Claro que, viviendo como estamos en una coyuntura llamada de institucionalización, habrá que tener en cuenta desde el propio Estado, los daños capaces del piropo como expresión de dominio y de violencia de género. Y si Ud. cree  exagerada la valoración,  le remito al caso de Santiago, al que me niego llamar “incidente”, en el que una joven mujer perdió la vida a causa de un “piropo”.

¿Qué justificación le dará el sistema al tal Papito, prófugo mil veces protegido, quien se atrevió a pellizcarle los  “glúteos” a María Elena Rodríguez? No será muy grande el problema, porque no hay cosa que convenza más fácilmente al aparato operativo de la justicia que la “provocación” de una joven en pantalones o minifalda, así como el argumento de “los tragos que lo pusieron loco”, debilidades del  elemento político (actitudes) del Poder Judicial, que nunca fallan para el favor de los agresores…

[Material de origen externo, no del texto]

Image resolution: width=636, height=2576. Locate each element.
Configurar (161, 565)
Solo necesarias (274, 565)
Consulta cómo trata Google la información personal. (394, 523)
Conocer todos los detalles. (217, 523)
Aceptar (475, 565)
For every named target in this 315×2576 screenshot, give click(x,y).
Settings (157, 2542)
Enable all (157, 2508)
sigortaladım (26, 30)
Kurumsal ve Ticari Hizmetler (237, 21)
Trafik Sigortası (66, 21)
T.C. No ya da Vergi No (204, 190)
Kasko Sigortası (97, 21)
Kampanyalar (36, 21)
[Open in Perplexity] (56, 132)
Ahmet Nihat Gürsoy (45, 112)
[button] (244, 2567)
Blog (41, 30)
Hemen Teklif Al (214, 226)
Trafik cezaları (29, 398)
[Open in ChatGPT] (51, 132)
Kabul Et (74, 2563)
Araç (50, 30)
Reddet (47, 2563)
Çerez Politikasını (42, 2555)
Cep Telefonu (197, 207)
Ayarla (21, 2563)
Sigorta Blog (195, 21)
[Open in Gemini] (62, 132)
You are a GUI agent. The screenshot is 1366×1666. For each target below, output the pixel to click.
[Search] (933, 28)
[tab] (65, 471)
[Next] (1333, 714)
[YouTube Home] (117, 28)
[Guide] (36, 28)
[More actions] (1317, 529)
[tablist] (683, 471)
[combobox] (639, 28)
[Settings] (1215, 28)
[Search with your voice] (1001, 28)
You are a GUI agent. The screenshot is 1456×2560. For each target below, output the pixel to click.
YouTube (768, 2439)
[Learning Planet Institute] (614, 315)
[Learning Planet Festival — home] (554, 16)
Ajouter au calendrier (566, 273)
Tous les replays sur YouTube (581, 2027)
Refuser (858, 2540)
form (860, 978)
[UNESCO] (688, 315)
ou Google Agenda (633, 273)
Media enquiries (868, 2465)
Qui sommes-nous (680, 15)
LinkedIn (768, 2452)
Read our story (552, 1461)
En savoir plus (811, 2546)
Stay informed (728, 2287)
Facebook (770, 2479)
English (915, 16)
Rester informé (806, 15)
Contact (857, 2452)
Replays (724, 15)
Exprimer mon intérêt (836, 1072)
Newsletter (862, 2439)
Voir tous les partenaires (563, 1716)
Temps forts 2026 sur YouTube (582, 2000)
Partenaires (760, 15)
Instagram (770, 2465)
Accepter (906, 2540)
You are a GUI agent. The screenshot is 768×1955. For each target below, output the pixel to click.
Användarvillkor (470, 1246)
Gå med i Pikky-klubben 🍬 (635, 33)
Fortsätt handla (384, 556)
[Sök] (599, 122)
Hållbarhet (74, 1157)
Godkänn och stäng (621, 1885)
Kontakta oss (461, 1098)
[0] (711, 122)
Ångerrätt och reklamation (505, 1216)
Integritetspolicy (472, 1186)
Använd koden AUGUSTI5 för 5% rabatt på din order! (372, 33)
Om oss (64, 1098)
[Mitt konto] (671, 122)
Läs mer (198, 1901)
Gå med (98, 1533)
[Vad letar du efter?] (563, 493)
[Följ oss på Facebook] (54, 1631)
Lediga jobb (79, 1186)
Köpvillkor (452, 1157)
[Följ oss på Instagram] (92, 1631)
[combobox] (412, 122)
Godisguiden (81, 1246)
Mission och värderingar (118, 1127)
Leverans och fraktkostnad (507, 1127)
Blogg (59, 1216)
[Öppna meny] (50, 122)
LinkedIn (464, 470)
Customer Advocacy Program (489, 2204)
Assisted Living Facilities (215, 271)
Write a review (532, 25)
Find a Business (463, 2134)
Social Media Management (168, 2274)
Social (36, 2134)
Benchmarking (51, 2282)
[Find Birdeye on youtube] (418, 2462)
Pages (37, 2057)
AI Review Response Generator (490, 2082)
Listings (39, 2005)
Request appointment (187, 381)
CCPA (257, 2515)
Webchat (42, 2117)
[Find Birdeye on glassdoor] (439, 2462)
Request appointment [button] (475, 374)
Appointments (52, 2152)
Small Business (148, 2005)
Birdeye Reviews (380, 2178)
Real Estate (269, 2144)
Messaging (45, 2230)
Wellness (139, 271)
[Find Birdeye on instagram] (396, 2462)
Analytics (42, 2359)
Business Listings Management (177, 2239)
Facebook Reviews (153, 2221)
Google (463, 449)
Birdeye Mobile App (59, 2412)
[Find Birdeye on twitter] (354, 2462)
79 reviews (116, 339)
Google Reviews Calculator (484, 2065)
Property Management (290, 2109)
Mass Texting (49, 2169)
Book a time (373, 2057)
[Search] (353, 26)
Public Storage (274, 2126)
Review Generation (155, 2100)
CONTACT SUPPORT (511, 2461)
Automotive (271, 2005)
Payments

Lo que no será tan fácil de asimilar es la reacción criminal del piropeador quien, abofeteado por María Elena y herido en su orgullo de macho, decidiera apuñalarla y, como consecuencia, matarla, porque no sé a Uds., pero a mi sí me ha impresionado esta nueva lección del sexismo local, gráfica y contundente: “m´hija si algún mal nacido la toquetea, quédese dada, porque le puede costar caro, por  consiguiente, aguántese todo”.

Y ahora, como no se puede alegar “pleito de pareja”, ¿Cómo nos vamos a disponer anímica y estratégicamente para asimilar esta otra manera de matar mujeres? ¿Todavía sigue Ud. pensando qué las feministas exageramos? ¿Le parece intrascendente el tema del piropo y sus nefastas consecuencias? En fin, solamente quería decirles lo poco inocente del método.

Y como corolario, se me ocurre comentarles acerca de la irresponsabilidad de la emergencia médica del Hospital al que fue llevada María Elena, herida en el cuerpo y en el espíritu: hasta me atrevo a imaginar como quienes la atendieron, cosiendo con superficialidad las heridas y sin determinar la posibilidad de vísceras cortadas,  al darle de alta, hasta festejaron la ironía del suceso, inventando toda clase de bromas.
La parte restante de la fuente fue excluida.